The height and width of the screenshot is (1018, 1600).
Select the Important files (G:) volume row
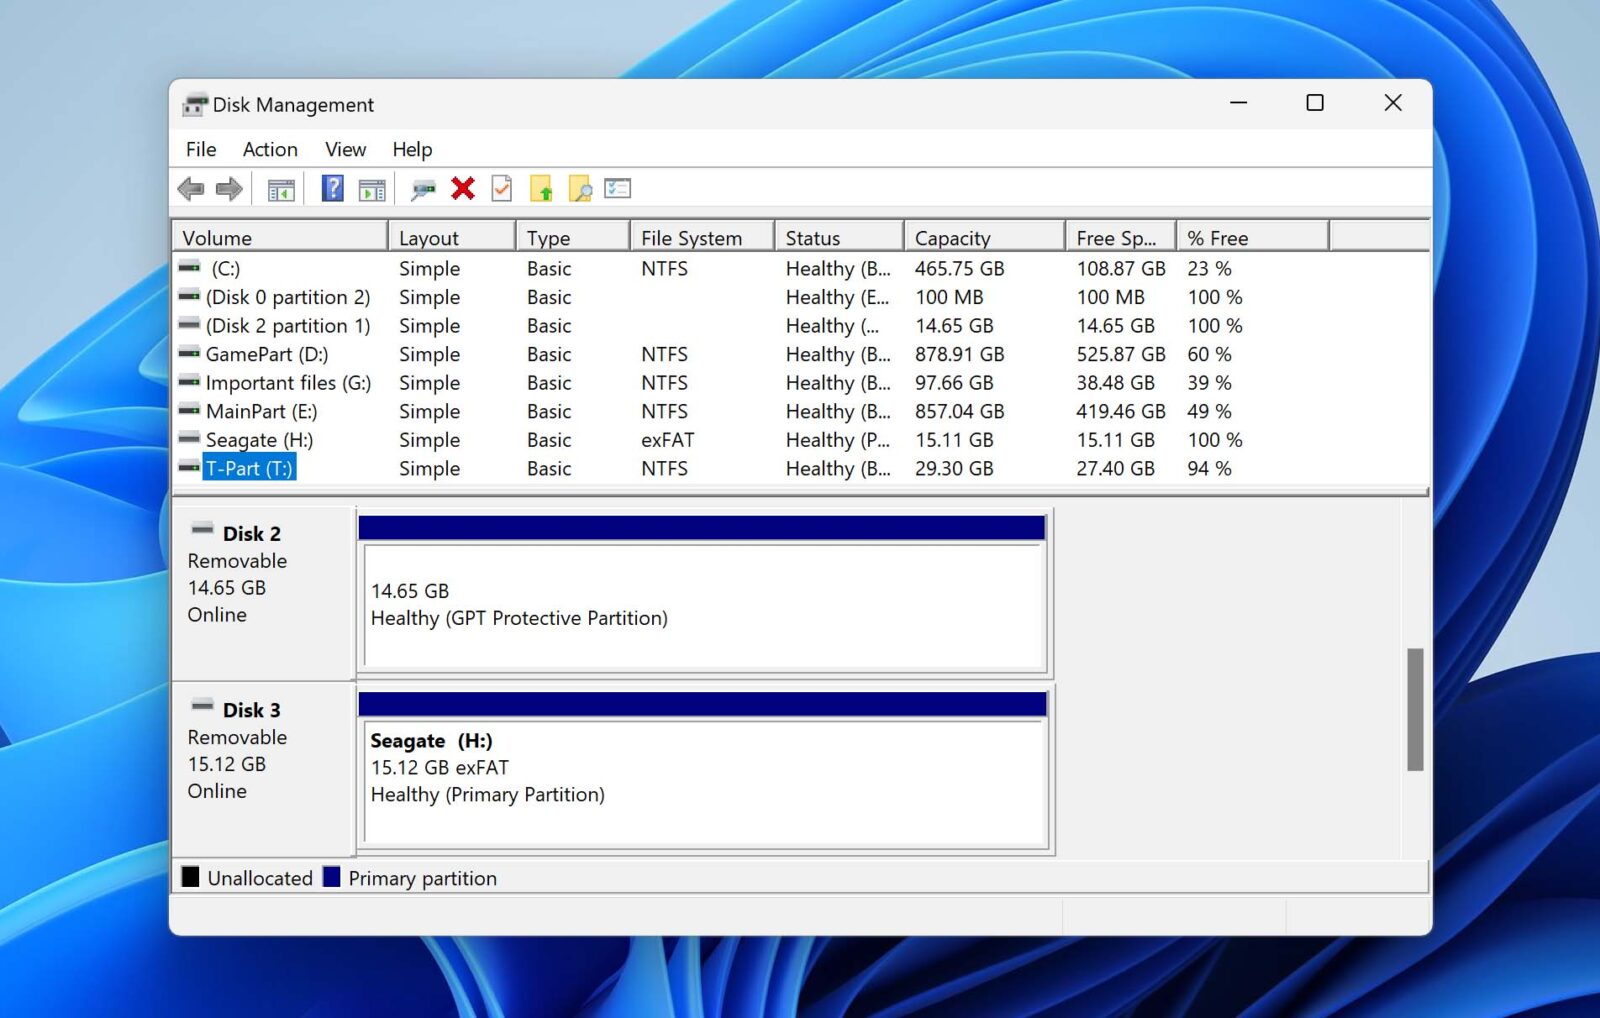click(x=287, y=383)
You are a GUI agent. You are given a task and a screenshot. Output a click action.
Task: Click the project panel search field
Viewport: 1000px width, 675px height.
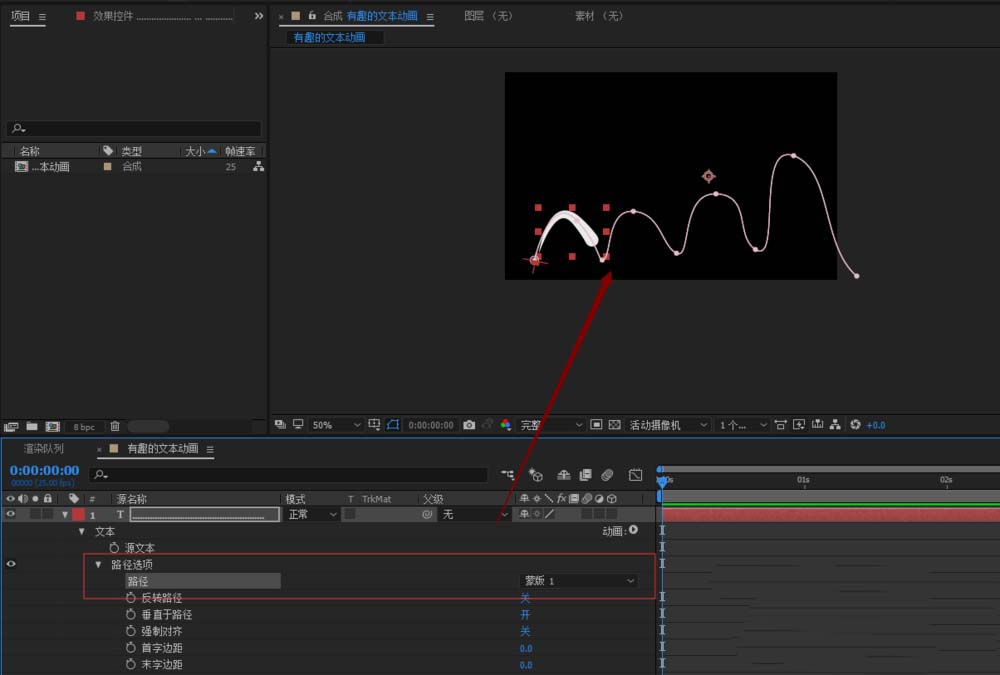point(134,129)
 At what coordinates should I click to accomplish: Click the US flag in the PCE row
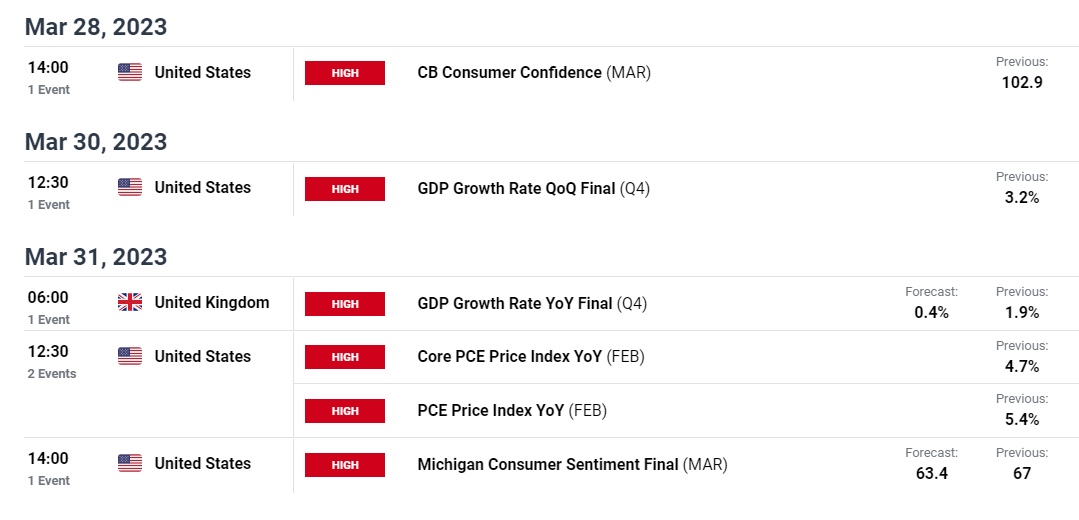(x=129, y=356)
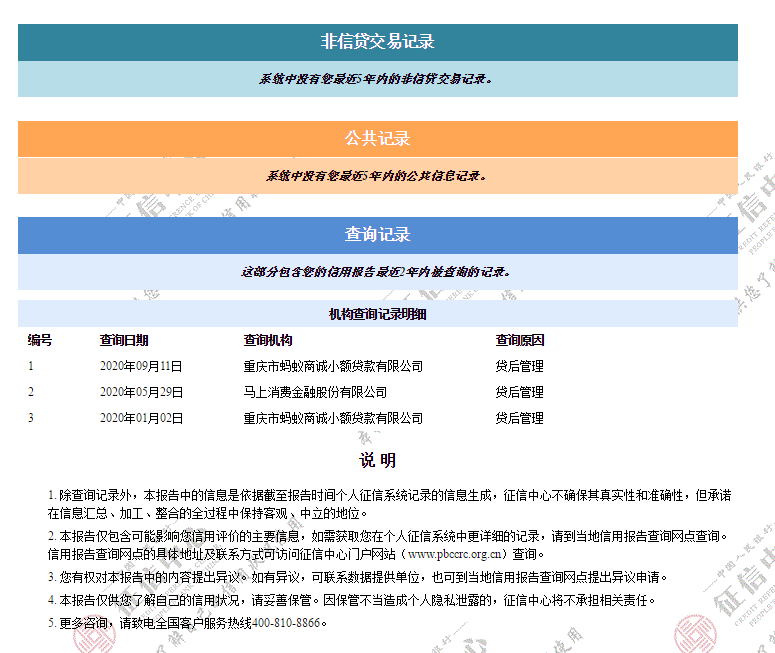Image resolution: width=775 pixels, height=653 pixels.
Task: Select the 查询原因 column header
Action: (519, 340)
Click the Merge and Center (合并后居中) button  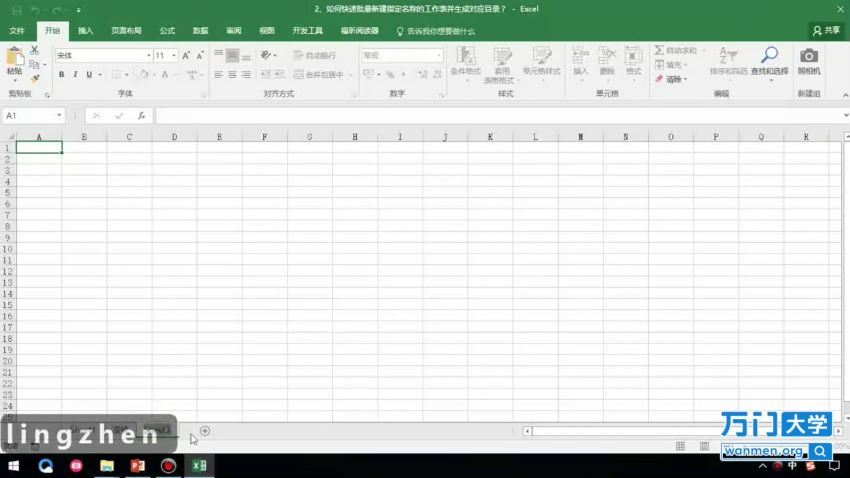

___

__Job__
Extract every line of text from the records above, reproducing each one word for word. Leave the pictures out of your answer.

__Exercise output__
The height and width of the screenshot is (1018, 1600).
Select the Important files (G:) volume row
click(x=287, y=383)
You are a GUI agent. You are given a task and a screenshot. Output a click action.
Task: Click the project panel search field
Viewport: 1000px width, 675px height.
point(134,129)
 At what coordinates should I click to accomplish: Click the US flag in the PCE row
(x=129, y=356)
Image resolution: width=775 pixels, height=653 pixels.
Task: Select the 查询原因 column header
Action: (519, 340)
Click the Merge and Center (合并后居中) button  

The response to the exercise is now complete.